Optimal prediction in the linearly transformed spiked model

Stochastics Seminar
Thursday, September 21, 2017 - 15:05
1 hour (actually 50 minutes)
Skiles 006
University of Pennsylvania, Wharton School
We consider the $\textit{linearly transformed spiked model}$, where observations $Y_i$ are noisy linear transforms of unobserved signals of interest $X_i$: $$Y_i = A_i X_i + \varepsilon_i,$$ for $i=1,\ldots,n$. The transform matrices $A_i$ are also observed. We model $X_i$ as random vectors lying on an unknown low-dimensional space. How should we predict the unobserved signals (regression coefficients) $X_i$? The naive approach of performing regression for each observation separately is inaccurate due to the large noise.
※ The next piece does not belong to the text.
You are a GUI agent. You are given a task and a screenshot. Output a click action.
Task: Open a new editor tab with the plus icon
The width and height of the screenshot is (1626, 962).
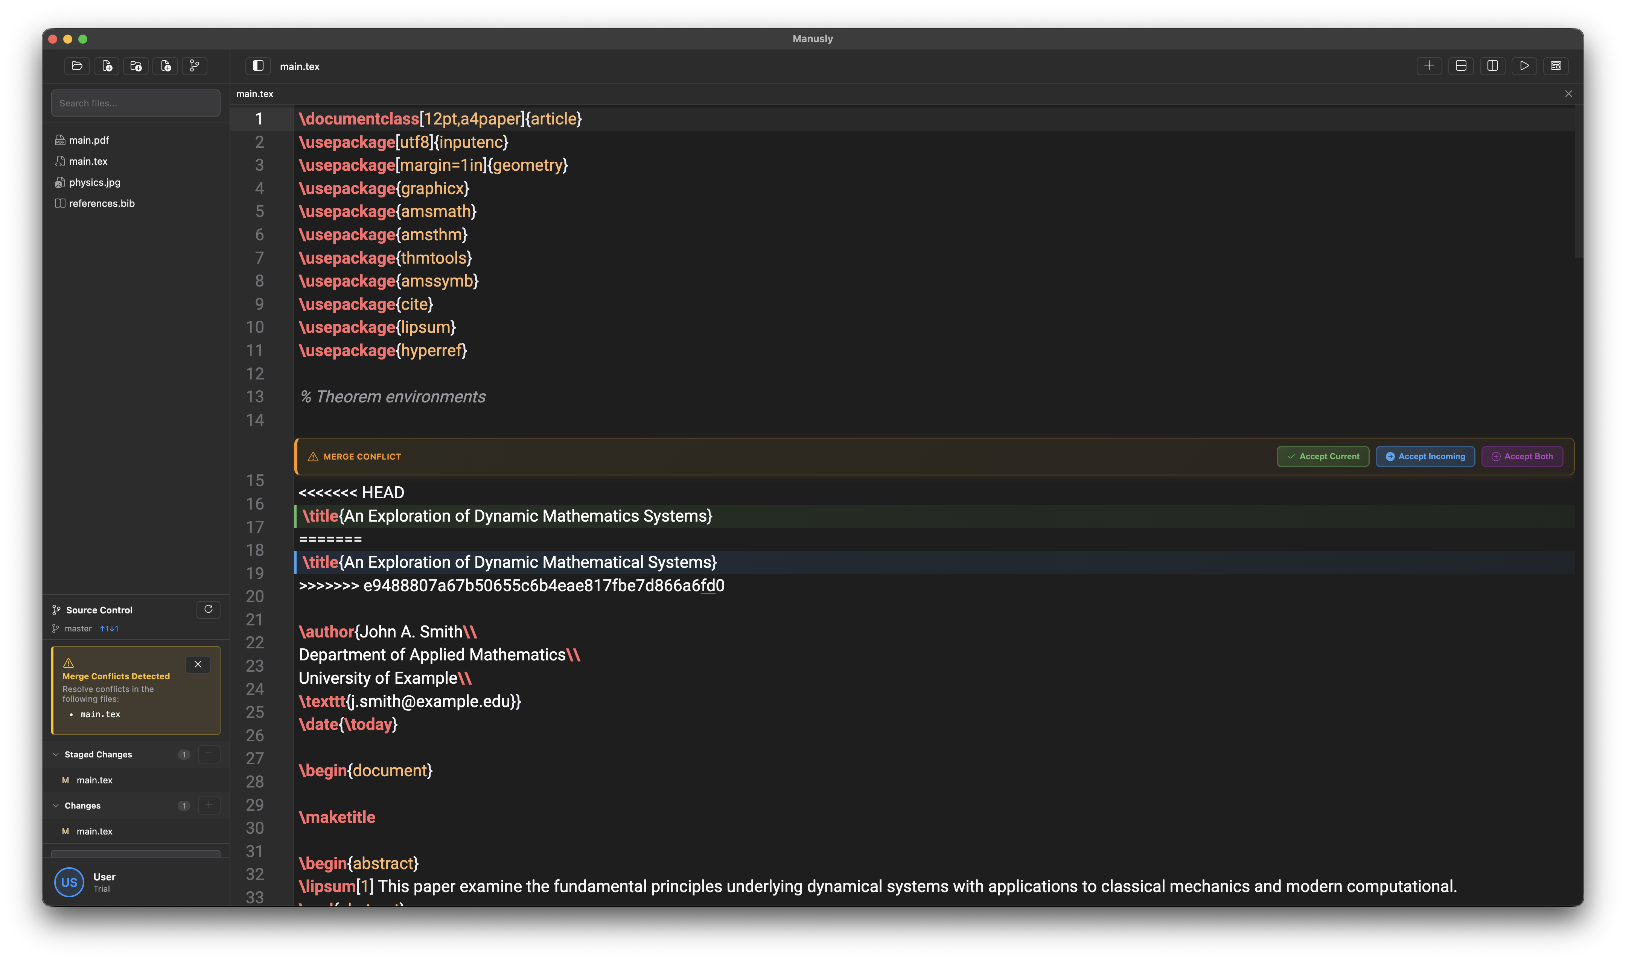(1429, 65)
Instead, we develop optimal linear empirical Bayes methods for predicting $X_i$ by "borrowing strength'' across the different samples. Our methods are applicable to large datasets and rely on weak moment assumptions. The analysis is based on random matrix theory. We discuss applications to signal processing, deconvolution, cryo-electron microscopy, and missing data in the high-noise regime. For missing data, we show in simulations that our methods are faster, more robust to noise and to unequal sampling than well-known matrix completion methods. This is joint work with William Leeb and Amit Singer from Princeton, available as a preprint at arxiv.org/abs/1709.03393.